I chased that guy on my first trip to India even though he told me he did not want a relationship and I knew full well how the story would end.  With me in tears.  I then wondered why I was so hurt when I got back home.  How come the fantasy as I had programmed it did not happen?

I also signed on that mortgage that promised me the American Dream, I bought into it, and my signature is still in it although the house is long gone and means nothing. I did it.  I chose not to do due-diligence and realize that snow and Fall leaves come down in New Jersey, big time, or that roofs leak, driveways get holes in them and that I was about to be left with no money for food after paying all the interest to the bank in the name of “owning a piece of land” and reassuring myself that I was a woman of substance.
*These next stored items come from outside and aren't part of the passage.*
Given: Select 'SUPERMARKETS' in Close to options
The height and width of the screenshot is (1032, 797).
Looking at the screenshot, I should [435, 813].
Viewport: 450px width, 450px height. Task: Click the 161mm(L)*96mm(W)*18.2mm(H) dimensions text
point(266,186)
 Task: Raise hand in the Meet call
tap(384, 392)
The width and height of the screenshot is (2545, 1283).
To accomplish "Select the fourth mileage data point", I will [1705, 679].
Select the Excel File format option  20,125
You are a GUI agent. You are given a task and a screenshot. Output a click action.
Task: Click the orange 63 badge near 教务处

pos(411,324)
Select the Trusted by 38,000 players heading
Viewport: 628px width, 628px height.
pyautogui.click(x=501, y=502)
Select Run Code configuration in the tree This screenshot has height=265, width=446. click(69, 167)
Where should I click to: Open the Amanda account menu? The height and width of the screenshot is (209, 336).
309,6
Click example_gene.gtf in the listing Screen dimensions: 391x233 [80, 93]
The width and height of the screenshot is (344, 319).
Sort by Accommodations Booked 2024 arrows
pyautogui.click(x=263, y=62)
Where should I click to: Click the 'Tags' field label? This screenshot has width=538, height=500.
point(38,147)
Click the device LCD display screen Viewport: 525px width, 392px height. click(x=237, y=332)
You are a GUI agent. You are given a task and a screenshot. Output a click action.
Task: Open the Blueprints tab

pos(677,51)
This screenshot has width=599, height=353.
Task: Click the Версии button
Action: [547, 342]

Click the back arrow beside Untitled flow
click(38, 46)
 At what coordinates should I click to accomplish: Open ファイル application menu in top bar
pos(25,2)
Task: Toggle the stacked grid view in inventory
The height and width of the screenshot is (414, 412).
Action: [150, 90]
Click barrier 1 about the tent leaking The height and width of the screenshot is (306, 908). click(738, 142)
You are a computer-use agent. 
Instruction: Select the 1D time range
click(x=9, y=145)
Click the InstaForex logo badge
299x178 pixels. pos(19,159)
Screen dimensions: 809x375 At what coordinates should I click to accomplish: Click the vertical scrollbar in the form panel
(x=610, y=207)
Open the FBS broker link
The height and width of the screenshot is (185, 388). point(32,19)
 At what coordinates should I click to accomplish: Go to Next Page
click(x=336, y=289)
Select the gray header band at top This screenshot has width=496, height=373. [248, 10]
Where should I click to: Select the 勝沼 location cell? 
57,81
James latest post resonates with me deeply.  I have tried to blame others for how thighs went in my life so many times, I probably cannot fit them on a post.  Here is an excerpt:
“You did listen to him…
It’s your fault.
She did cheat on you. He did lie to your face. She did never call you back. They never were going to refinance your house.
it’s your fault…
Here’s the advice I have for my ex, Sarah”, my friend was about to tell me. Sarah was dumping him. Or he was dumping her. I couldn’t even pretend to be interested and he knows who he is as he reads this. He wanted to tell me his advice for her.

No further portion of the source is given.